AMH levels cannot measure the actual number of oocytes, but it strongly correlates with the size of the ovarian follicle pool. With AMH, clinicians have a reliable serum marker of ovarian response that can be measured independently of the day of the menstrual cycle (as opposed to FSH and Inhibin B which must be taken on Day 3) and which does not correlate with lifestyle factors (smoking, body mass index, alcohol consumption, ethnic origin, chronological age), or reproductive history (age at menarche, years since menarche and gravidity)****. Findings such as premature ovarian failure can be effectively diagnosed by unexpectedly low AMH levels and in instances of Polycystic Ovary Syndrome (PCOS), a well recognised endocrine disorder in women of reproductive age, a two or three fold increase in the number of growing follicles would be reflected in a two or three fold increase in the serum AMH levels.

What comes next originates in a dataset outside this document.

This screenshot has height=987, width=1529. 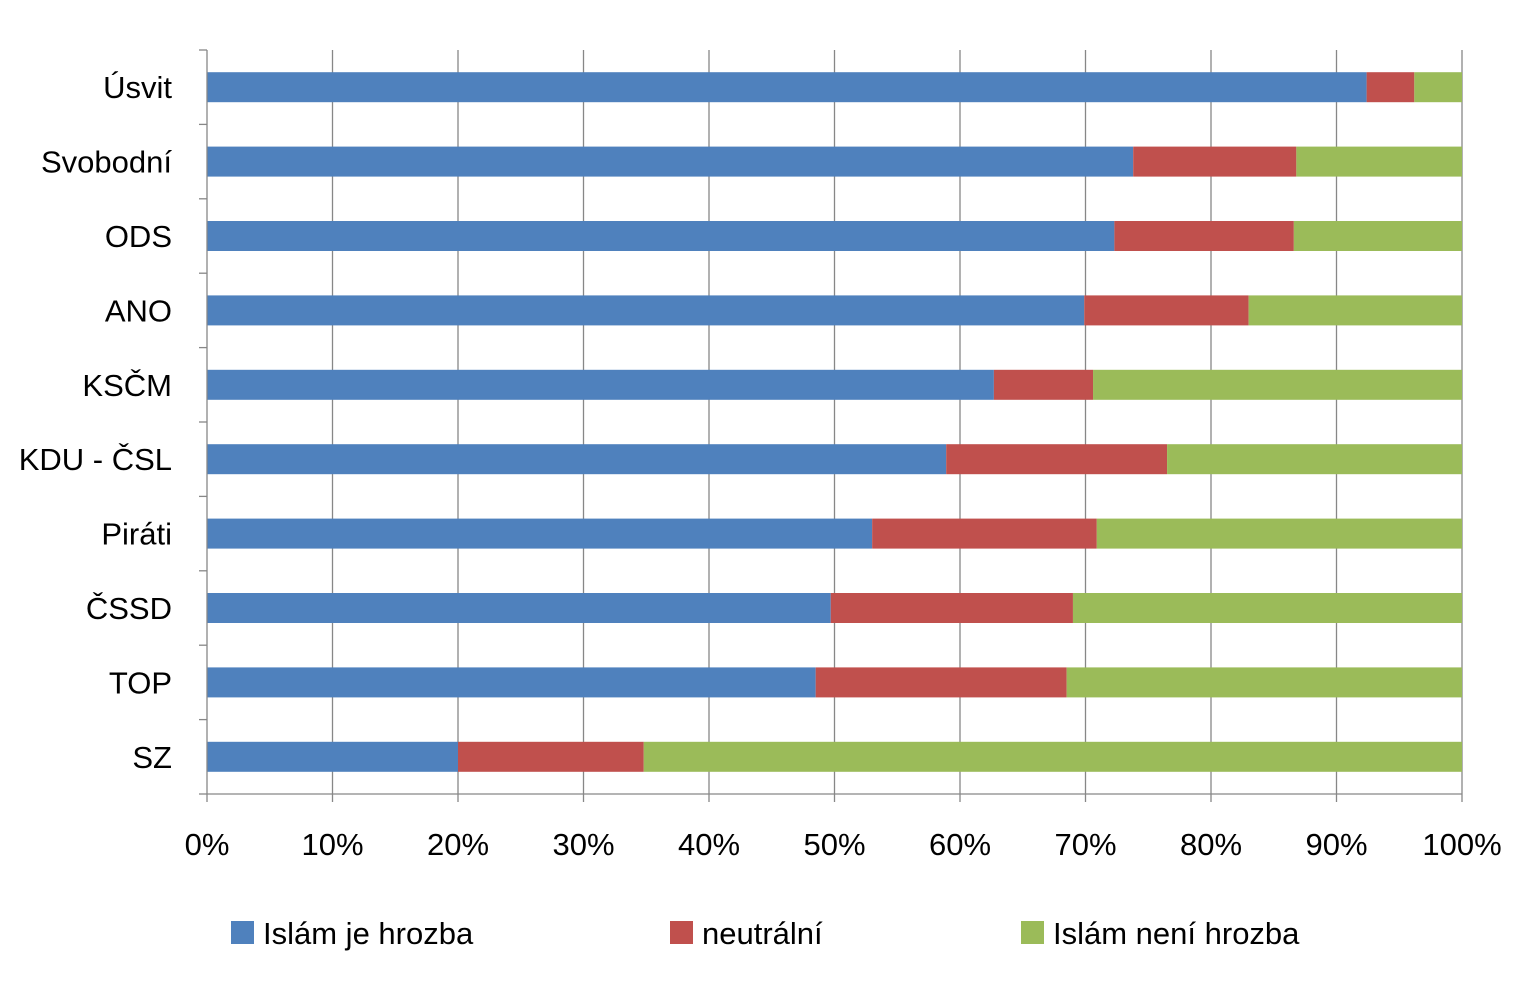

It would seem that serum AMH is one of the best hormone markers to assess the quantitative aspect of ovarian reserve or dysfunction* Measuring AMH cannot predict whether a woman is able to become pregnant – there are other important factors that have to be taken into account – lifestyle, infection, genetic abnormality, quality of sperm and other male factors – but it is considered the best hormone to date to identify her potential reproductive capacity.
* Fertil Steril. 2005; 83(4):979-87 (ISSN: 1556-5653)** Hum Reprod. 2007 Mar;22(3)
*** Human Reproduction 2007 22(9):2414-2421; doi:10.1093/humrep/dem204
**** Reprod Biomed Online. 2007 May;14(5):602-10/Fertil Steril. 2007 Jan;87(1):223-6.